My friend John discovered a bunch of old scrapbooks in a dusty closet of the church he attends. As he poured over yellowed newspaper clippings, faded photos and church bulletins and directories, he became obsessed with the idea of preserving these. At some point he called me for advice because I had helped him make the transition from an ancient Windows PC to a Google Chromebook.
I suggested he use an app on his iPhone to scan the scrapbooks and save them as PDFs and then organize them in his iCloud account using the Files app. I explained how he could set up a folder structure put these in some sort of order. As the number of folders and files grew it became more and more difficult to do on his phone so I brought up the idea of moving this content to his Google Drive so he could manage it all on his laptop.
Somewhere along the way John asked ChatGPT for help and it mentioned Google Sites as a useful tool for making these files available. Over the years, I think I’ve used most of the better known website tools, going back to FrontPage and up through Blogger, Typepad, Posterous and, finally, WordPress. But I don’t think I was aware of Google Sites. So I started playing around and came up with this, mostly as a demo. The links on the website go to one of the folders or files in John’s Google Drive.
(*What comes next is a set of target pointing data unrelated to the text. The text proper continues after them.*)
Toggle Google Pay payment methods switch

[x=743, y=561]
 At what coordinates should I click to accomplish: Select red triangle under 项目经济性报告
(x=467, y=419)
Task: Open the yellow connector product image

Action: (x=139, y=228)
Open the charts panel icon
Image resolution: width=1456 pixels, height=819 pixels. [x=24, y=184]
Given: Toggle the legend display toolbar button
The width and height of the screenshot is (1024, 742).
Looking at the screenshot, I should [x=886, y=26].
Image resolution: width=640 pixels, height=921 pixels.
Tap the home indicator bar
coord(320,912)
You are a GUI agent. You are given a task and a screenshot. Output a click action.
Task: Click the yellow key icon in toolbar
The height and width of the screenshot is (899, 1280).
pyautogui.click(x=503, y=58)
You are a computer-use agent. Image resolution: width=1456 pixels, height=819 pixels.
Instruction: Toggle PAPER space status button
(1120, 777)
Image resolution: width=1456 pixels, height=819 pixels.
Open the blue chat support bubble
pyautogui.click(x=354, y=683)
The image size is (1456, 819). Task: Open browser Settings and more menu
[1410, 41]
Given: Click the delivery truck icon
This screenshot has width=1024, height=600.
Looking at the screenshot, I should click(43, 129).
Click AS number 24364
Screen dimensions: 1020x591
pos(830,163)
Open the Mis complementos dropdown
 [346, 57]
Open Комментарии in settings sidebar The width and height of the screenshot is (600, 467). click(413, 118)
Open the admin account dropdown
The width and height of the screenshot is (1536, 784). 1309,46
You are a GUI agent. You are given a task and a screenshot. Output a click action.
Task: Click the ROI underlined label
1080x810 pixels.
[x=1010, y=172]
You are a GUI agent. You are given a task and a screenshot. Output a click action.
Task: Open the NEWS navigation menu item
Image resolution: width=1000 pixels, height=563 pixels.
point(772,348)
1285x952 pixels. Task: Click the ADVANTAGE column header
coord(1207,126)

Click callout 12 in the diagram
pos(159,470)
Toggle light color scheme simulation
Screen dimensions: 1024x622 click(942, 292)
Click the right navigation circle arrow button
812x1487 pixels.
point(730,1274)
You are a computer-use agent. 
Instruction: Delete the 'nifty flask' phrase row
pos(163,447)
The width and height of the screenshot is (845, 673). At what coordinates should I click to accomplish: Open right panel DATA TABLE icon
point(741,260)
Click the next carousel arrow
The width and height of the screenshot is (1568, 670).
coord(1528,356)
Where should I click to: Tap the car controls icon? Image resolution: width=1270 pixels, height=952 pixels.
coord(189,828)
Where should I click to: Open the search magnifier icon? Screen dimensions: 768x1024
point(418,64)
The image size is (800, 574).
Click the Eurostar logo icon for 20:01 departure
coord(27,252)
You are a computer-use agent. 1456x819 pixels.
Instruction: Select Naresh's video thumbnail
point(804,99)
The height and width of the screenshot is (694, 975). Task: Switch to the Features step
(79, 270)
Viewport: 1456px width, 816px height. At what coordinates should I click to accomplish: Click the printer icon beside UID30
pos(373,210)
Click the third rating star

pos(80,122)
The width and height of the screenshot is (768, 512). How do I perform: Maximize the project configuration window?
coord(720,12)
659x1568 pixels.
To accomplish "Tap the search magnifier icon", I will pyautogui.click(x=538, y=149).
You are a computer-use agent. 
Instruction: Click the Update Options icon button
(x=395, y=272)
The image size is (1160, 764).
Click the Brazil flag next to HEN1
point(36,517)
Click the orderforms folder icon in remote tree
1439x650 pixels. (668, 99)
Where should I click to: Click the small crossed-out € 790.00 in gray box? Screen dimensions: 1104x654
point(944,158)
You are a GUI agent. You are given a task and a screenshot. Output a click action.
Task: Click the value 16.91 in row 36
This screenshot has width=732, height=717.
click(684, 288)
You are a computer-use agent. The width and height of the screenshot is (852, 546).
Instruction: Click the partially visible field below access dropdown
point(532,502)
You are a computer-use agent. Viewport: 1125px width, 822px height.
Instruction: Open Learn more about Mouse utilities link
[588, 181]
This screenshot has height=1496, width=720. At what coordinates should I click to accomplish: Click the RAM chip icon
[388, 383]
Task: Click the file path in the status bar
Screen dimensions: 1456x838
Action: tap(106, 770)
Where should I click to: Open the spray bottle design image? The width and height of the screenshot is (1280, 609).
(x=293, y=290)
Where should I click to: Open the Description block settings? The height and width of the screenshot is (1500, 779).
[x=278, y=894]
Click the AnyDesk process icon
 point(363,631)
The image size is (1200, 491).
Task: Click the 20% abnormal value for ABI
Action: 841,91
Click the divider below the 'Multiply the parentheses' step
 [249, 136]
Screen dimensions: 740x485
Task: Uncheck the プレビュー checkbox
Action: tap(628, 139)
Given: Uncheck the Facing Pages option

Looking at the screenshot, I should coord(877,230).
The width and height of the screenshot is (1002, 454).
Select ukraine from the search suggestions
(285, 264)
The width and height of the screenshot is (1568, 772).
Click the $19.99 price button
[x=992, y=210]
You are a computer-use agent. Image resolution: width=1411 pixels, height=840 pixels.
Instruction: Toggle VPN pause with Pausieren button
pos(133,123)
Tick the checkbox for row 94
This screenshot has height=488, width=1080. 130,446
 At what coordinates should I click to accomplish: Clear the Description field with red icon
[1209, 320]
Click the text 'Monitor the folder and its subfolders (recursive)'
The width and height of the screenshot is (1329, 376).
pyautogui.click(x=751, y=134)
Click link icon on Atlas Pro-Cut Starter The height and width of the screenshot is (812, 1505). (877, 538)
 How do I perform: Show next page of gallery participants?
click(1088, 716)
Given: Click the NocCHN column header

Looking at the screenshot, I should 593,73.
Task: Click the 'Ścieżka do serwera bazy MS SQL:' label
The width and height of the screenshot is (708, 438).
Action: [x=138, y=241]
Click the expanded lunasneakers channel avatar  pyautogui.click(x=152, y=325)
As John shared the site with church members he got lots of excited feedback but he also learned that an amazing (to us) number of people don’t have a computer (laptop or desktop). Everything is in an app on their phone, not the best way to view the old scrapbook content. We needed a way to give the phone-only folks a sense of what John had created.
John has enlisted the help of someone who is more comfortable with today’s technology and the plan is to create a dedicated Google account for the church so the archive files and the website aren’t orphaned when John and I head for the last roundup.
John quickly learned (as I did many years ago) there are basically two types of reaction to a project like this. The most common is a yawn. Who cares about about a bunch of old church scrapbooks. The other is excitement at the discovery of the church’s rich history.